ERO International LLP claims that Mission CISD owes it a considerable sum of money for work done on the renovation of Mission High School. When ERO filed suit to collect the dough, the district filed a Plea to the Jurisdiction, asking the court to dismiss the case without looking into the merits of the situation. The district’s position was that it had governmental immunity from this claim, and, therefore, the court lacked jurisdiction.
Now I know that the readers of this blog are public school people. But let’s pause for a moment to think about this from the contractor’s perspective. Was there a contract between the parties? Yes. Was there a dispute over how much was owed under the contract? Yes. Isn’t that exactly the type of dispute that we take to court? Yes. So how can it be that the court does not even have the power to weigh in on this? Can school districts sign contracts with contractors and then ignore them?
The answer to that last question is No. Districts have to comply with contracts and can be hauled into court for failing to pay what is owed.

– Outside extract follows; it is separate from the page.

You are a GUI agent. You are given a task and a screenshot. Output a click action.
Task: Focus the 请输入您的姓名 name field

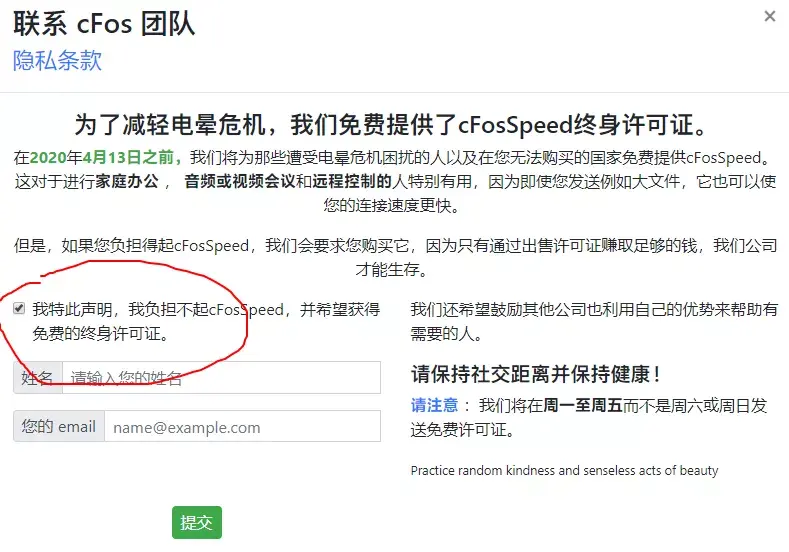pos(221,377)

But in order to get past the “governmental immunity” enjoyed by school districts the contract has to be in full compliance with Chapter 271 of the Local Government Code. That Chapter includes the following:
Adjudication procedures, including requirements for serving notices….before bringing a suit…. that are stated in the contract….or that are established by the local governmental entity and expressly incorporated into the contract or incorporated by reference are enforceable except to the extent those procedures conflict with the terms of this subchapter. Texas Local Government Code 271.154.
In other words, a school board can adopt a policy that requires certain “adjudication procedures” that must be accomplished before a contractor can file suit. It can incorporate that policy into the contract. If it does those two things, the “adjudication procedures” are “enforceable.”
That’s exactly what happened here. Mission ISD adopted Policy CJ Local, which required a disgruntled contractor to file an “administrative complaint” within 90 days of when the contractor believed that the district had breached the contract. ERO sent the district a bill and said it was due within 30 days. The district did not pay it. That was the alleged breach. Thus the 90-day timeline began to run when the bill became past due. However, ERO did not file its “administrative complaint” until almost a year later.
So the district argued that it still had immunity from this suit: the contractor did not comply with the policy, which was incorporated into the contract. Toss this case out, Your Honor.
That’s what the appellate court did.
We need to add that the case may get a rehearing, or go to the Texas Supreme Court. In this opinion, this court noted that other Texas appellate courts have not viewed the “adjudication procedures” in the same light. They have not viewed them as a basis to grant a Plea to the Jurisdiction. That kind of disagreement among our Courts of Appeal frequently produces a Supreme Court decision. So we will keep an eye on this one.
In the meantime, you want to take a look at the local policy adopted by Mission CISD and ask your school attorney about adopting such a policy and incorporating it into contracts. The lawyers at Walsh Gallegos are ready to help you with that.
The case is Mission CISD v. ERO International LLP, decided by the Court of Appeals for Corpus Christi-Edinburg on March 14, 2019. We found it at 2019 WL 1187018. You can find Mission CISD’s policy CJ Local on the district’s website: www.mcisd.net.
DAWG BONE: GET CREATIVE WITH YOUR CONTRACTS!
The Dawg retires to the Dawg House for the weekend, but will bark again come Monday.